### CONSIGNES DE TRAVAIL
a – Comment traduiriez-vous en anglais cette phrase de l'extrait sur le report de l'Euro : « D'un point de vue logistique, le report de l'Euro implique que les installations du tournoi (stades, camps de base, hôtels) soient encore libres en 2021. » ?
b – Rédigez la suite de l'extrait sur le report de l'Euro, en reprenant après sa dernière phrase.

Certainement est-ce cela qu'a voulu dire Aleksander Ceferin. «Il y avait un réel esprit de collaboration (dans les discussions de mardi), tout le monde ayant reconnu qu'il fallait faire des sacrifices. L'UEFA a mené ce combat en tête en consentant au plus gros des sacrifices, car déplacer l'Euro est un prix immense à payer.»
Vers une gabegie monumentale
Si le calendrier est le sujet le plus épineux, d'autres problématiques ne manqueront pas d'occuper l'UEFA, ses membres, les ligues et... les juristes. D'un point de vue logistique, le report de l'Euro implique que les installations du tournoi (stades, camps de base, hôtels) soient encore libres en 2021. Il s'agira aussi de s'assurer que les douze Etats qui devaient accueillir le tournoi, lesquels devront faire face à des situations économiques probablement très tendues, seront toujours enclins à co-organiser l'événement.

### DONNÉES FOURNIES

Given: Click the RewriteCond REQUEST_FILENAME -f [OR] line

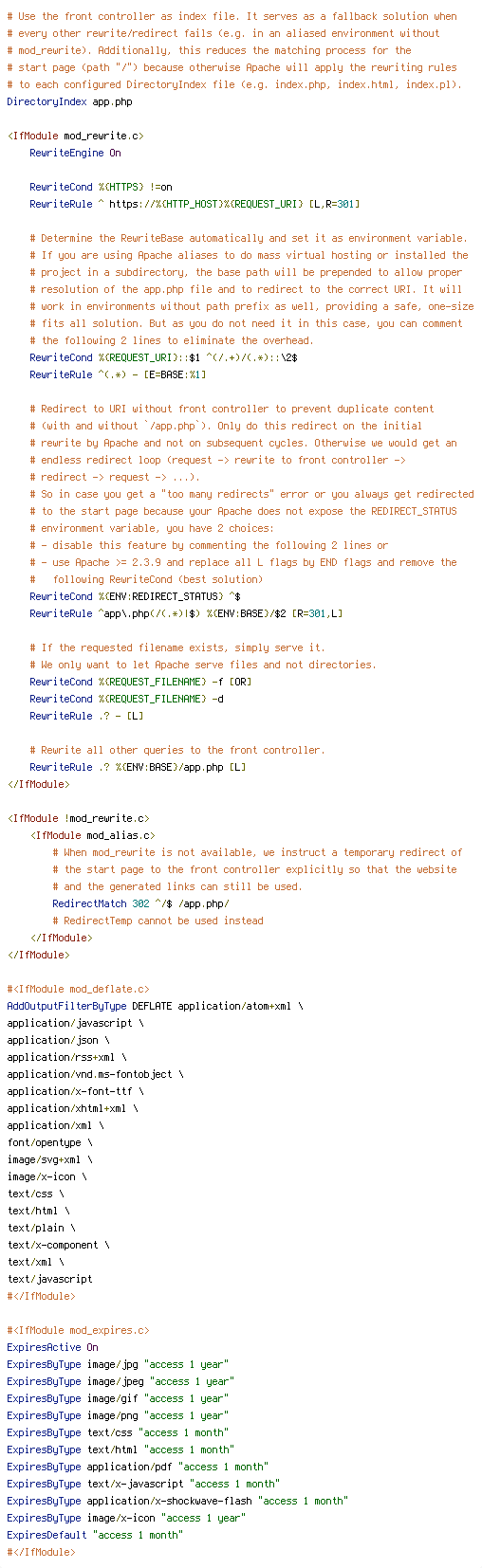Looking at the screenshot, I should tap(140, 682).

--

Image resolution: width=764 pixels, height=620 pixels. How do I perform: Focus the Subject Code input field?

### CORRIGÉ DE L'EXERCICE
a – From a logistical standpoint, postponing the Euro means that the tournament's facilities (stadiums, base camps, hotels) must still be available in 2021.

b –
Des questions seront également à régler avec les diffuseurs de la compétition ainsi qu'avec les supporters. L'UEFA a assuré ces derniers que leurs billets pourraient être intégralement remboursés, mais comment gérer les annulations des voyages et des réservations de logement?
Le plus grand risque actuellement encouru par l'UEFA est toutefois la prolongation des mesures de confinement sur tout le continent. Auquel cas aucune compétition nationale ne pourrait aller à son terme. Ce qui sèmerait une gabegie monumentale dans le football mondial.